Интересным комментарием в дебатах о танце в музее стал рефлексивный перформанс Мартина Нахбара и Джероэна Пеетерса Choreoturg, премьера которого состоялась в феврале 2016 года в Софиензэле, центре современного танца и перформанса в Берлине. Вечер начался так: перформеры встретили публику в кафе и как экскурсоводы нетипичным маршрутом проводили ее до зрительного зала. Вся процессия долго шла сквозь различные помещения административного этажа центра современного танца и лишь затем попала в небольшую комнату, трансформированную в белый куб. В этой галерее были развешаны коллажи, и Пеетерс начинал рассказывать зрителям о том, как они были созданы.
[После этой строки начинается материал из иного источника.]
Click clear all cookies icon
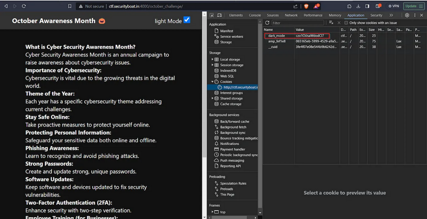The width and height of the screenshot is (427, 219). pyautogui.click(x=331, y=23)
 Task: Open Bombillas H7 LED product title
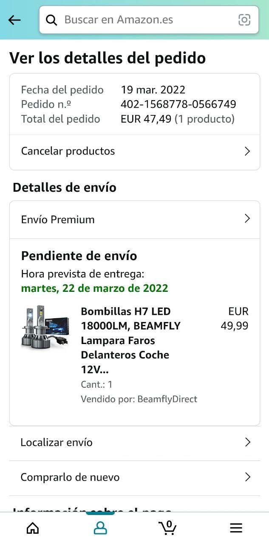(132, 340)
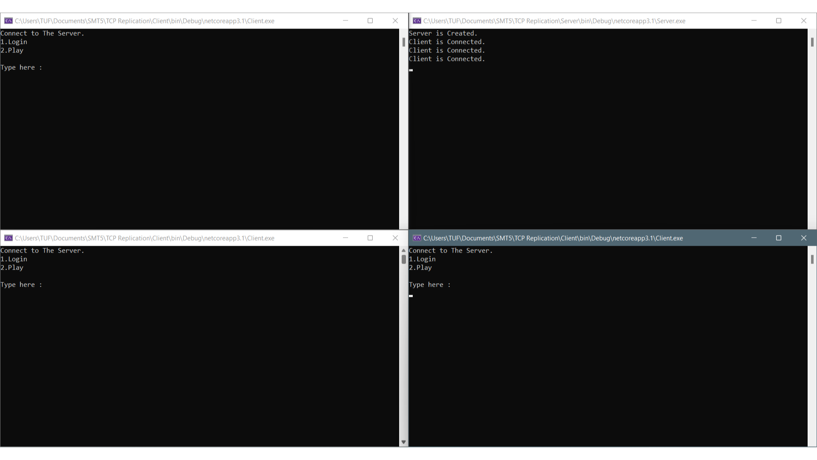Click the scrollbar thumb in top-left Client window
Viewport: 817px width, 460px height.
pyautogui.click(x=403, y=42)
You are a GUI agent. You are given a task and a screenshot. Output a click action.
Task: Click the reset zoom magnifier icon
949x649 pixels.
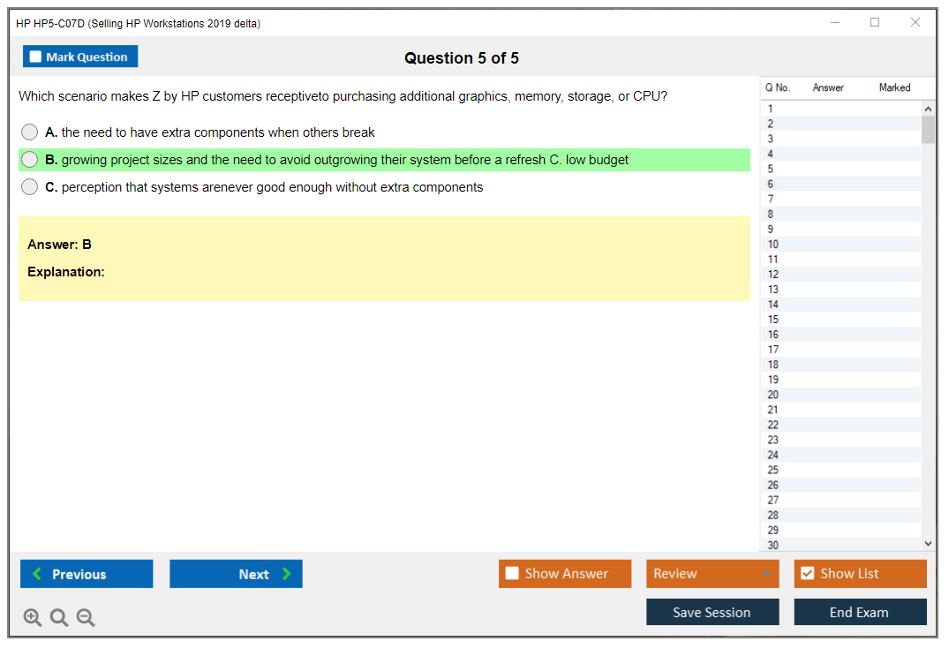pyautogui.click(x=59, y=618)
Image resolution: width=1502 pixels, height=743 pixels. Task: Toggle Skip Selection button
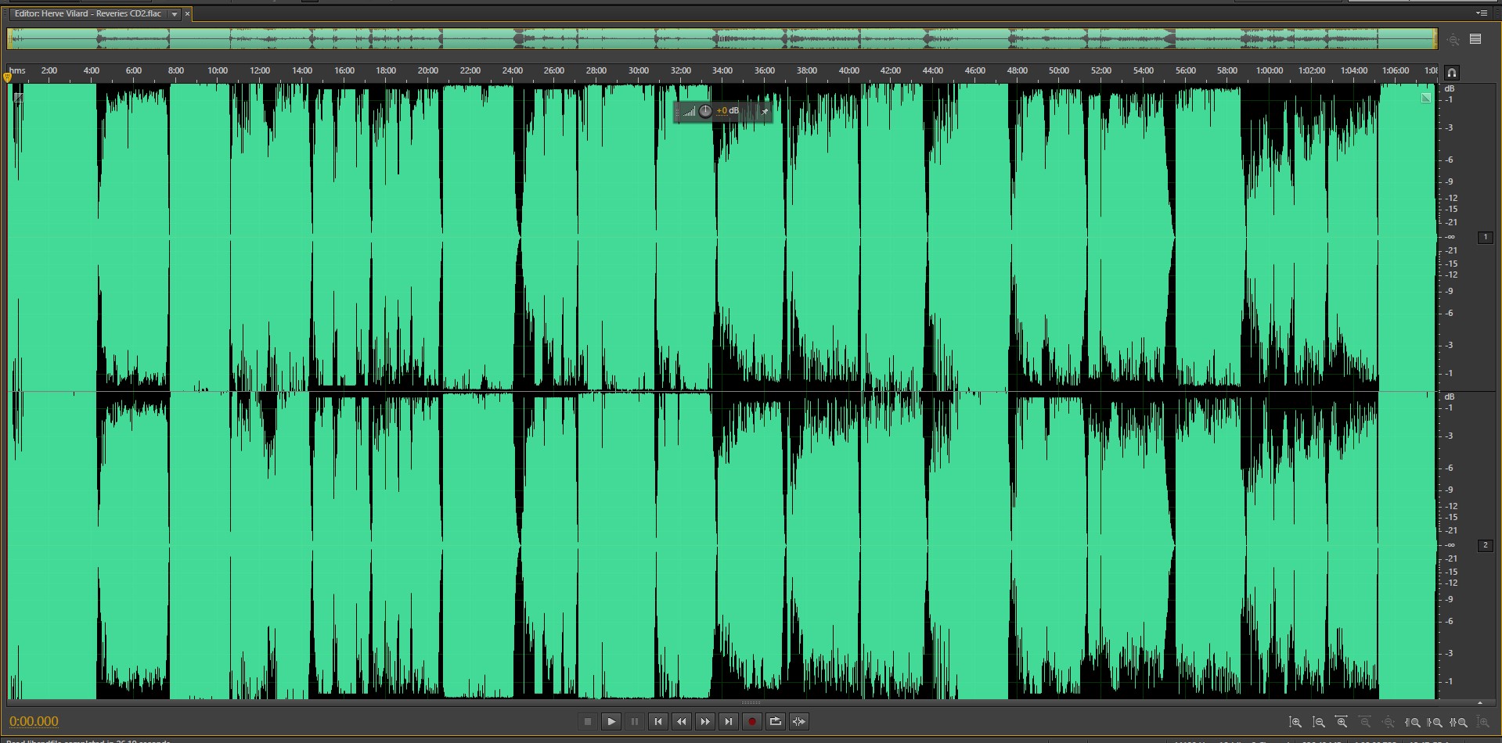click(798, 722)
Также он говорил о том, что сто лет назад, в 2016 году, такая форма презентации работ еще была нормой, но потом все смешалось, поэтому сегодня мы больше уже не можем встретить в чистой форме ни галерейный белый куб, ни театраль ную черную коробку. Нахбару и Пеетерсу на какое-то время действительно удалось уверить зрителей в том, что весь перформанс они проведут в этой галерее, слушая объяснения экскурсовода. Но через 20 минут в картонной перегородке будет выпилено отверстие, сквозь которое зрители попадут в традиционный black box, где им предстоит прослушать что-то наподобие аудио-пьесы о приключения белого куба и черной коробки в джунглях. Эта работа пропитана иронией, и в то же время она обещает, что в какой-то момент музейный танец станет сильнее его рамок и что через это слияние в 2116 году мы действительно получим и совсем иной музей, и совсем иной танец.
Примечания
- ^ Spangberg M. Museum Dancing. // https://spangbergianism.wordpress.com/2012/09/20/museum-dancing/
- ^ Spangberg M. What Happened, Sherlock Holmes and the Museum Dance // https://spangbergianism.wordpress.com/2014/10/19/what-happened-sherlock-holmes-and-the-museum-dance/
- ^ С этим предложением они выступили на конференции «Is the Living Body the Only Thing Left Alive» в 2014 года в Гонконге.
- ^ Rawls W. Conversation with Xavier Le Roy // http://www.movementresearch.org/criticalcorrespondence/blog/?p=9465
- ^ Round Table «The Event». Spike Art Quarterly, № 45, Autumn 2015. Wien. P. 71.
- ^ Ibid. P. 76.
- ^ Голдберг Р. Искусство перформанса от футуризма до наших дней. М.: ООО «Ад Маргинем Пресс», 2014. С. 280.